═══ Supplied records

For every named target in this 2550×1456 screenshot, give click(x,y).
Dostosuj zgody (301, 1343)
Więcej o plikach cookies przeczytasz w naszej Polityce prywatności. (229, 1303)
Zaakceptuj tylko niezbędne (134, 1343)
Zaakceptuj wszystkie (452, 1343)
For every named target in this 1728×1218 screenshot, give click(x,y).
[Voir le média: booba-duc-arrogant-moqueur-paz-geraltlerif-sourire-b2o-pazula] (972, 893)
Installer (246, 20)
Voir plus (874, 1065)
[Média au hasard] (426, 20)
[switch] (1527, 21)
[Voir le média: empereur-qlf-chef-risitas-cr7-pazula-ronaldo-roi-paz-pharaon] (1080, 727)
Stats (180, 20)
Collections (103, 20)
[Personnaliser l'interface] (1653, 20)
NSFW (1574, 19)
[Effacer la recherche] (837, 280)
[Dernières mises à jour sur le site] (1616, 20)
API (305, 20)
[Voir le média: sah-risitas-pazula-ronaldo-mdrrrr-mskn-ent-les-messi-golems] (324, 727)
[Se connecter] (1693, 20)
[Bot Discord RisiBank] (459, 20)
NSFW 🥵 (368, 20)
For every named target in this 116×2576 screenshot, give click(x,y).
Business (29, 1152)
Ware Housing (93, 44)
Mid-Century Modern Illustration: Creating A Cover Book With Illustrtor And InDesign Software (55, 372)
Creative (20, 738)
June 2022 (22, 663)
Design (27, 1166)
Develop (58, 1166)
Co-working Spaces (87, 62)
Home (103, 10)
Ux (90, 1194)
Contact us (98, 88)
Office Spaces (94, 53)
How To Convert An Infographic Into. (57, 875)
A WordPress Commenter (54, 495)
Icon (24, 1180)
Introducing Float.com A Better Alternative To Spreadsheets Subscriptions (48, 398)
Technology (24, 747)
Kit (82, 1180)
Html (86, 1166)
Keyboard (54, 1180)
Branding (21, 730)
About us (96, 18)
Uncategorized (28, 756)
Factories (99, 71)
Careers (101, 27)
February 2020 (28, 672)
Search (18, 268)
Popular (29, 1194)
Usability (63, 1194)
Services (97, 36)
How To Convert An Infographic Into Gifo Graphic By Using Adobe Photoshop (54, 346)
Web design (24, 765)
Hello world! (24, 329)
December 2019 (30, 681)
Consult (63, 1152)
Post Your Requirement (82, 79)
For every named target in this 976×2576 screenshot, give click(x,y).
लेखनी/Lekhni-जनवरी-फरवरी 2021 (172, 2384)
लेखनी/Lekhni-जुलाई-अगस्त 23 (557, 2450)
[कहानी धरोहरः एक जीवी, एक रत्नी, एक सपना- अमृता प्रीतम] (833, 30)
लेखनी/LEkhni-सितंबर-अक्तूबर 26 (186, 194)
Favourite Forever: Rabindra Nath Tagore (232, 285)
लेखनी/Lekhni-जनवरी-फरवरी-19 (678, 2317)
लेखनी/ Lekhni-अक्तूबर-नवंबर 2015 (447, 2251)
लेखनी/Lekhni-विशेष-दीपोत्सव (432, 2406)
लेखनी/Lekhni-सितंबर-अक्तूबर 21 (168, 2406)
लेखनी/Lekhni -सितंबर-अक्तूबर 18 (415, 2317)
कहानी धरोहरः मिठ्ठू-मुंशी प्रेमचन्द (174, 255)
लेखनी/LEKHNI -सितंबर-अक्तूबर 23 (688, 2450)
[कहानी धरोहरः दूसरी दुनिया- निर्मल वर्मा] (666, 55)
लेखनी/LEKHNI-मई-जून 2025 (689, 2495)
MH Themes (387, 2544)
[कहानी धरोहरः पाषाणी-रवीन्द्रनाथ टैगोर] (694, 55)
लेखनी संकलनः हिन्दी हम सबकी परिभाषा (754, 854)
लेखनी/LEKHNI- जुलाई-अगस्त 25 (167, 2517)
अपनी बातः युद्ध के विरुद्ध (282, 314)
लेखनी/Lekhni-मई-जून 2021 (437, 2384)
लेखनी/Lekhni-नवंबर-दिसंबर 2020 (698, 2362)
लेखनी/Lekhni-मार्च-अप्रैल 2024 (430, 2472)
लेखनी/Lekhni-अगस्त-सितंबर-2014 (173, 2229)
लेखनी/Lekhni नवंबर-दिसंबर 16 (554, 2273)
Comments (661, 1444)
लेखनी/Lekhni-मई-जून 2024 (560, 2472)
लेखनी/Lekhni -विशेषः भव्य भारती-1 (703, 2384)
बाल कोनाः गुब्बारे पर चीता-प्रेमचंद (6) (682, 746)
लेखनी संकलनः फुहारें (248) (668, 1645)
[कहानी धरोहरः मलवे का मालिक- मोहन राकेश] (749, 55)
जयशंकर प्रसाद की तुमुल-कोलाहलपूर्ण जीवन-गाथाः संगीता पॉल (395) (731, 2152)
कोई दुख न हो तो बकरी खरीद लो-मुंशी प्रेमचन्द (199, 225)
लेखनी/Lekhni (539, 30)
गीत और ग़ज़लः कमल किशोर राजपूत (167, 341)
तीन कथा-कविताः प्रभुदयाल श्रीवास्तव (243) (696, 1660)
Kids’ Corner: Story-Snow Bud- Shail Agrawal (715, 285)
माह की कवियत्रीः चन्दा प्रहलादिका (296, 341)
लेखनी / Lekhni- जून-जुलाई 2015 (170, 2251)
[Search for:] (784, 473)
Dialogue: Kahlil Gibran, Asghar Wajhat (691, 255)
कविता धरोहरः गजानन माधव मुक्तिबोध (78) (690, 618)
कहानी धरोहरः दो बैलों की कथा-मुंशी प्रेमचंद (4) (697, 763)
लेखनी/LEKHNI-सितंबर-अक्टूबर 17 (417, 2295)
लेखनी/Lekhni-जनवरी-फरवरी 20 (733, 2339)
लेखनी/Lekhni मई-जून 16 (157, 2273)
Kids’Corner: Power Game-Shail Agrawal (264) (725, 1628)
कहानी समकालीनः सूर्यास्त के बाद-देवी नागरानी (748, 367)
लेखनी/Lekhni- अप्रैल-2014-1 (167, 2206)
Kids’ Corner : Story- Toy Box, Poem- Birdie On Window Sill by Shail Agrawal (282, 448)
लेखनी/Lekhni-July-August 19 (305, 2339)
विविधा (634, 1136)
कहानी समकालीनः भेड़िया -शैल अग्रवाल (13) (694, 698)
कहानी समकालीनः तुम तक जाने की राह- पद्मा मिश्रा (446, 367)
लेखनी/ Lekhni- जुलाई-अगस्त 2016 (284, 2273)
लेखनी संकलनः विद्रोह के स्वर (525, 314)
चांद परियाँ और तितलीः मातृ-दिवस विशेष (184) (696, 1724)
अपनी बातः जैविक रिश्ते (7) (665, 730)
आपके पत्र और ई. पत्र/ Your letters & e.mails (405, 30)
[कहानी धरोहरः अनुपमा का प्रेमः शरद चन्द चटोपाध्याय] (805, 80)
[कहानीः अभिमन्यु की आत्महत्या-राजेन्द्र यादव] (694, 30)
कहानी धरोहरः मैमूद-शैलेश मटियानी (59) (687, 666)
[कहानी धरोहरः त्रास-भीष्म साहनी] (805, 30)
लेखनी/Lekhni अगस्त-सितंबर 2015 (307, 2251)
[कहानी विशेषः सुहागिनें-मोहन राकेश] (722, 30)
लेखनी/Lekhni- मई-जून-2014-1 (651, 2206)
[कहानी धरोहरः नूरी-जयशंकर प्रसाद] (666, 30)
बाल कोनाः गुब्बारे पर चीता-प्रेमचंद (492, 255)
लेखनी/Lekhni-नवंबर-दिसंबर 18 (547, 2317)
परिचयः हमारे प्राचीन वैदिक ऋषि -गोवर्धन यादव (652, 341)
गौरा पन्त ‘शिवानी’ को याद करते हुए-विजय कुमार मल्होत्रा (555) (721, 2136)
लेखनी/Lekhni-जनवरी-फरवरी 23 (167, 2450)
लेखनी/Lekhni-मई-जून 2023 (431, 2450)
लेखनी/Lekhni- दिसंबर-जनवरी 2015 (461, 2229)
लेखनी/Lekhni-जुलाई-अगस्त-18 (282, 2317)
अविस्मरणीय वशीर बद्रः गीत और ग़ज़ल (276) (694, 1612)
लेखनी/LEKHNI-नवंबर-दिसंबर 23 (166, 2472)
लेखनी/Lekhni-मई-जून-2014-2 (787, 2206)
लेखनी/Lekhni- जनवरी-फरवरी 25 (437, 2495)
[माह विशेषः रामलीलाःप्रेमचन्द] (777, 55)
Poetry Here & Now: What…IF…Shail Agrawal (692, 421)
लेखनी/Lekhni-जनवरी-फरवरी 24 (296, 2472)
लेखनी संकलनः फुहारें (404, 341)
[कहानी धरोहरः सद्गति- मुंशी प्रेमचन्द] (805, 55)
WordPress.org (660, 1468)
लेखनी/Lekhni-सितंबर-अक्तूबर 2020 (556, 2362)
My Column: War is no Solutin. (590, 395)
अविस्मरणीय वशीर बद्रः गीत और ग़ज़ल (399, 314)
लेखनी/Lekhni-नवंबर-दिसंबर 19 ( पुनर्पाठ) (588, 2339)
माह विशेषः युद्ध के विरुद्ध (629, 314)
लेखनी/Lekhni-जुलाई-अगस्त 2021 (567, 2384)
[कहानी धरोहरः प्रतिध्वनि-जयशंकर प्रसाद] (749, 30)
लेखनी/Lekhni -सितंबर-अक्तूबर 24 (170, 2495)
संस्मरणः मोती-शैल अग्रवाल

══════

Exercise requirements:
What you give back should be exactly the lines of the data above from the line with "Kids’ Corner : Story- Toy" through the line with "माह विशेषः युद्ध के विरुद्ध (629, 314)", both of those included, and nothing more.

Exercise answer:
Kids’ Corner : Story- Toy Box, Poem- Birdie On Window Sill by Shail Agrawal (282, 448)
लेखनी/Lekhni-July-August 19 (305, 2339)
विविधा (634, 1136)
कहानी समकालीनः भेड़िया -शैल अग्रवाल (13) (694, 698)
कहानी समकालीनः तुम तक जाने की राह- पद्मा मिश्रा (446, 367)
लेखनी/ Lekhni- जुलाई-अगस्त 2016 (284, 2273)
लेखनी संकलनः विद्रोह के स्वर (525, 314)
चांद परियाँ और तितलीः मातृ-दिवस विशेष (184) (696, 1724)
अपनी बातः जैविक रिश्ते (7) (665, 730)
आपके पत्र और ई. पत्र/ Your letters & e.mails (405, 30)
[कहानी धरोहरः अनुपमा का प्रेमः शरद चन्द चटोपाध्याय] (805, 80)
[कहानीः अभिमन्यु की आत्महत्या-राजेन्द्र यादव] (694, 30)
कहानी धरोहरः मैमूद-शैलेश मटियानी (59) (687, 666)
[कहानी धरोहरः त्रास-भीष्म साहनी] (805, 30)
लेखनी/Lekhni अगस्त-सितंबर 2015 (307, 2251)
[कहानी विशेषः सुहागिनें-मोहन राकेश] (722, 30)
लेखनी/Lekhni- मई-जून-2014-1 (651, 2206)
[कहानी धरोहरः नूरी-जयशंकर प्रसाद] (666, 30)
बाल कोनाः गुब्बारे पर चीता-प्रेमचंद (492, 255)
लेखनी/Lekhni-नवंबर-दिसंबर 18 (547, 2317)
परिचयः हमारे प्राचीन वैदिक ऋषि -गोवर्धन यादव (652, 341)
गौरा पन्त ‘शिवानी’ को याद करते हुए-विजय कुमार मल्होत्रा (555) (721, 2136)
लेखनी/Lekhni-जनवरी-फरवरी 23 (167, 2450)
लेखनी/Lekhni-मई-जून 2023 (431, 2450)
लेखनी/Lekhni- दिसंबर-जनवरी 2015 (461, 2229)
लेखनी/Lekhni-जुलाई-अगस्त-18 (282, 2317)
अविस्मरणीय वशीर बद्रः गीत और ग़ज़ल (276) (694, 1612)
लेखनी/LEKHNI-नवंबर-दिसंबर 23 (166, 2472)
लेखनी/Lekhni-मई-जून-2014-2 (787, 2206)
लेखनी/Lekhni- जनवरी-फरवरी 25 (437, 2495)
[माह विशेषः रामलीलाःप्रेमचन्द] (777, 55)
Poetry Here & Now: What…IF…Shail Agrawal (692, 421)
लेखनी/Lekhni-जनवरी-फरवरी 24 (296, 2472)
लेखनी संकलनः फुहारें (404, 341)
[कहानी धरोहरः सद्गति- मुंशी प्रेमचन्द] (805, 55)
WordPress.org (660, 1468)
लेखनी/Lekhni-सितंबर-अक्तूबर 2020 (556, 2362)
My Column: War is no Solutin. (590, 395)
अविस्मरणीय वशीर बद्रः गीत और ग़ज़ल (399, 314)
लेखनी/Lekhni-नवंबर-दिसंबर 19 ( पुनर्पाठ) (588, 2339)
माह विशेषः युद्ध के विरुद्ध (629, 314)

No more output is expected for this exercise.